Details matter, even when talking about evidence custody chains. ;)
Also, real world evidence handling is not as strict as represented by the CSI shows, and in this case whatever mishandling was done was not done by the prosecutors. When the prosecutors mishandle evidence, it gets thrown out as a punishment to the prosecutors and a brake on abuse. That is what the "fruit of the poison tree" is all about; punishing prosecutors for ignoring processes and procedures that were put in place to prevent legal abuses that were common in the pre-Constitution period. It is not done out of a broad belief that any evidence that went out of sight after a crime is inadmissible. That would be silly; a murder weapon might change hands numerous times on the black market before being recovered by law enforcement. It is still evidence. In this case some moron from IT at the County level did something bad, not the prosecutors.

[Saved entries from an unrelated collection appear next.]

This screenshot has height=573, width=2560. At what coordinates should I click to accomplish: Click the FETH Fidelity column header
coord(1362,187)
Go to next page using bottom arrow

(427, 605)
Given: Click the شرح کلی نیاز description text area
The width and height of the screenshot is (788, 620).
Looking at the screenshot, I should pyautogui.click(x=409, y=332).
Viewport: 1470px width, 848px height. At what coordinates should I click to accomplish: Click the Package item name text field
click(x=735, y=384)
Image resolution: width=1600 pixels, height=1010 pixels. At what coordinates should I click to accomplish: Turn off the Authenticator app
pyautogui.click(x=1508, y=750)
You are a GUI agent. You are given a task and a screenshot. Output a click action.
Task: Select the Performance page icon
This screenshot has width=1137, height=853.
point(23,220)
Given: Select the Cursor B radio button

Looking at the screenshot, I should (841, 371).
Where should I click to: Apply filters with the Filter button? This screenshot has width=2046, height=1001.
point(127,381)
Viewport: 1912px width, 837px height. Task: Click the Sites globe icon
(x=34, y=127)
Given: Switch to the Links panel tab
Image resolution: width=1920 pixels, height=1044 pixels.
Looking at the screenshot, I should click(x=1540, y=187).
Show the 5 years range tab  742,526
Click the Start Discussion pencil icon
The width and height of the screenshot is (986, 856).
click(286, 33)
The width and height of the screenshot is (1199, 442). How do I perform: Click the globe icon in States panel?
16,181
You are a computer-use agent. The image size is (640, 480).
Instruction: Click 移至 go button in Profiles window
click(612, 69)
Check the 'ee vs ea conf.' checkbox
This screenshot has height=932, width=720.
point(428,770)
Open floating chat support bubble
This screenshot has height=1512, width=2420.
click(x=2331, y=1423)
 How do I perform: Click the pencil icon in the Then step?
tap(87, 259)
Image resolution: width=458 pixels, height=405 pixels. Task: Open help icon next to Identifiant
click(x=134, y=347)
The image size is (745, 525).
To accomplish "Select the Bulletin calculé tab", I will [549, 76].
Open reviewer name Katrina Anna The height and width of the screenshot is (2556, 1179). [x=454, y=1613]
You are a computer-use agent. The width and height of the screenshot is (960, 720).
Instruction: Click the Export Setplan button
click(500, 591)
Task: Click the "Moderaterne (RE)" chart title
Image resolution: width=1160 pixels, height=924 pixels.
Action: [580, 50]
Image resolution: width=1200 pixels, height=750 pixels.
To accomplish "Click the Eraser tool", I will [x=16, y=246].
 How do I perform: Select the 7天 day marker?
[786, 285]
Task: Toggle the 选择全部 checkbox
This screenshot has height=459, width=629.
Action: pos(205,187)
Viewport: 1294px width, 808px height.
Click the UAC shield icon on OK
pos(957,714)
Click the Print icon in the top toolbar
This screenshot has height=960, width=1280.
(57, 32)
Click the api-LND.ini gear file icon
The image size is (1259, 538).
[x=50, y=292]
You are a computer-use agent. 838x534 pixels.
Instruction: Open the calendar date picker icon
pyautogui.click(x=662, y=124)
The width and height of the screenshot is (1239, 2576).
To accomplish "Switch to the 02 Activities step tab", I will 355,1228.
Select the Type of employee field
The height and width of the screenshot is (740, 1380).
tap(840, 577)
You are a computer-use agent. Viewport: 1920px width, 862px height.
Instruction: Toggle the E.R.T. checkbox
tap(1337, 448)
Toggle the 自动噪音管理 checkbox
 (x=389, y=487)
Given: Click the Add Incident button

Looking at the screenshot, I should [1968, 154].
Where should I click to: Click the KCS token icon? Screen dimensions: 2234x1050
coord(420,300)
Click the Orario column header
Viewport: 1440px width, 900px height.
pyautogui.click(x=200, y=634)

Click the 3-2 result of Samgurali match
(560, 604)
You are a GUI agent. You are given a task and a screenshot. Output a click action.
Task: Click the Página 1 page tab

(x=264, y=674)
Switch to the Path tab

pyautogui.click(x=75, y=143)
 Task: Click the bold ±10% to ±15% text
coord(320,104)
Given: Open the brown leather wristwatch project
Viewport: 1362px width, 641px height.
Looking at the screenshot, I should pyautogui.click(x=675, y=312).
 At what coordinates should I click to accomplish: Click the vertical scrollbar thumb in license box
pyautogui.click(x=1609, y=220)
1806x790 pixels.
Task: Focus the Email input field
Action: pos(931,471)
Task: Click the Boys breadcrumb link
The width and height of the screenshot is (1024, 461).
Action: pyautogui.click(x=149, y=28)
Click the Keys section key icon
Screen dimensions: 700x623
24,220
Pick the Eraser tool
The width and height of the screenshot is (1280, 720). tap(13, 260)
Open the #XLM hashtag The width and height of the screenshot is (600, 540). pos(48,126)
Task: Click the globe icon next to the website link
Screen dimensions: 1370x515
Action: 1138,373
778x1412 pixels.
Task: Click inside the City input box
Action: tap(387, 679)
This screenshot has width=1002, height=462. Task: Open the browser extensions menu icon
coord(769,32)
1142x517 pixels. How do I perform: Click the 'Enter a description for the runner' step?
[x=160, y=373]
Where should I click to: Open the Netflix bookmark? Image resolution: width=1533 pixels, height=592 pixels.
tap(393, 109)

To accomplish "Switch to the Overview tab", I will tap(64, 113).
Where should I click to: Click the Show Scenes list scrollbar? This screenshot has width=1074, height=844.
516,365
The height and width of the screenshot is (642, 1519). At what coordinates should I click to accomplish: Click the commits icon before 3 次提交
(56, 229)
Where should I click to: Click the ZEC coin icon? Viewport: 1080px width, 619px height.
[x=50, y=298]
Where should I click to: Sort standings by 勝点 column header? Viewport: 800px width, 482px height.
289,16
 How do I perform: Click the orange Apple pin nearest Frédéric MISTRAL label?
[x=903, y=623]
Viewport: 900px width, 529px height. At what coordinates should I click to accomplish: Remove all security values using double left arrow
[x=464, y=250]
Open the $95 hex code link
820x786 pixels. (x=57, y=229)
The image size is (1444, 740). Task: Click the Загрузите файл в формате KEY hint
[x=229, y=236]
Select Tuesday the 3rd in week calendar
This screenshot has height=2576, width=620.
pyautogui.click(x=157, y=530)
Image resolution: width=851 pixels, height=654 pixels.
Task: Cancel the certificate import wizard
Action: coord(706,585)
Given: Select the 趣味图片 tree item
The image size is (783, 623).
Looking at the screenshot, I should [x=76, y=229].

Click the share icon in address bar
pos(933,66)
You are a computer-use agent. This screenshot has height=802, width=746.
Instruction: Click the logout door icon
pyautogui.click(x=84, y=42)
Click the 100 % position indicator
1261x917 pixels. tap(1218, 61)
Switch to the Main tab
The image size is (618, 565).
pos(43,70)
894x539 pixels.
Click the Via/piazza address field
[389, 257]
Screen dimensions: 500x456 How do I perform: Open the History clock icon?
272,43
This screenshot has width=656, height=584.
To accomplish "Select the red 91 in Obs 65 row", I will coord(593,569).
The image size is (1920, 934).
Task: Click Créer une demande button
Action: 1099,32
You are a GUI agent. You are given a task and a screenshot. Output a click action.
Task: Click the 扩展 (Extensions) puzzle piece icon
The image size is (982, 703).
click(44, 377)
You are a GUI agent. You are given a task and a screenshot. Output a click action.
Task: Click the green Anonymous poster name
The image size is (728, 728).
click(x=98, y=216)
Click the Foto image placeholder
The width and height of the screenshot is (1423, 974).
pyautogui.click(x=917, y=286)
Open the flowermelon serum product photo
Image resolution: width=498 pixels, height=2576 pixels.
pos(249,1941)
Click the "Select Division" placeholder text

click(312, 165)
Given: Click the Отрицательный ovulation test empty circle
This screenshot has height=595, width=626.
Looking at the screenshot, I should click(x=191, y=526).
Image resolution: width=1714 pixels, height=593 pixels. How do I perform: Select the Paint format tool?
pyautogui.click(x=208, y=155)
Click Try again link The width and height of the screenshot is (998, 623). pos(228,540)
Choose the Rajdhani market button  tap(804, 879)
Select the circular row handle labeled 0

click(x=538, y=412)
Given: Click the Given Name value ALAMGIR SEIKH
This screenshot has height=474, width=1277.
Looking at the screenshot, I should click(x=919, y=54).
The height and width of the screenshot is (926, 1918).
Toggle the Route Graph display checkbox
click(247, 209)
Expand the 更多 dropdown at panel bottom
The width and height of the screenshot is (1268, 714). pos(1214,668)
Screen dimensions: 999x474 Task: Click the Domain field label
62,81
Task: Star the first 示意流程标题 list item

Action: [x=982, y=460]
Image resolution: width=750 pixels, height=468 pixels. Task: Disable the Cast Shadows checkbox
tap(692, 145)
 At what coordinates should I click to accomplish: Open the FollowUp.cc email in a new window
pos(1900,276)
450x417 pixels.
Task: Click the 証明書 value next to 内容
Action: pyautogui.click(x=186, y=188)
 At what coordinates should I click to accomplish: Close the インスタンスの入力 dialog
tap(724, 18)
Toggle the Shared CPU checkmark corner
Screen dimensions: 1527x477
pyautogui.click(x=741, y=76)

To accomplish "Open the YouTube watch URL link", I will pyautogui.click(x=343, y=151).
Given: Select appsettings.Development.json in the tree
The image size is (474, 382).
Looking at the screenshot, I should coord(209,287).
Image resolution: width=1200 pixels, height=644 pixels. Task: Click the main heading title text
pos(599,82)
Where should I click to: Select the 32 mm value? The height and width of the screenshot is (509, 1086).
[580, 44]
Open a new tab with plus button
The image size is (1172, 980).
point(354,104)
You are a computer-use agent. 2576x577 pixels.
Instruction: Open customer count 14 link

The person doesn't even work in law enforcement, they work in the health department. The Court isn't going to punish the prosecutors for the mistake of the health worker, so instead the Court would look at if the evidence has a real flaw; is there a reasonable accusation that it was altered, either by the health worker or by Apple? The Court would not worry about a chain of evidence here; that would cover the handling of the evidence after it was collected by law enforcement or prosecutors. This would be before that, so they would look at the material details of any accusation of tampering.
Also, the user of the phone is dead, and so not a suspect. This would be used against other speculative suspects, and so those people wouldn't be able to ask the court to throw it out based on prosecutorial misconduct that happened before they were a suspect. There wouldn't be anybody with standing to make that complaint. They could only challenge it by a material claim that there was a real problem, not just that the procedure hadn't been followed, unless the failure to follow procedure happened later in the process. This is similar to the situation where the police do a warrantless search of your friend, find evidence against you, but your "friend" refuses to challenge the search. Oops, too bad, you can't challenge it for him, and the evidence will be admitted. That happens a lot in drug cases, actually.
Conscription has always been allowed by the Constitution specifically giving Congress the right to raise armies. That was the standard method of raising an army at that time. It also balances that power with a 2 year funding limit; the House of Representatives is elected every 2 years, so if the voters don't like how it is being done, they have a chance to elect different reps.
So no, that does not provide any sort of precedent.
Sorry, he's speaking a regional American dialect. Allow me to translate it into Cosmopolitan English:
There would be no showdown, a tax that applies to just one company isn't going to be proposed, can't be enacted by the executive branch, has no support in Congress, and wouldn't be allowed by the Court.
You have some fantasy ideas about how government works, but my advice to you is to listen to less AM radio, and read about civics. And I'm talking about reading an encyclopedia, not a political platform.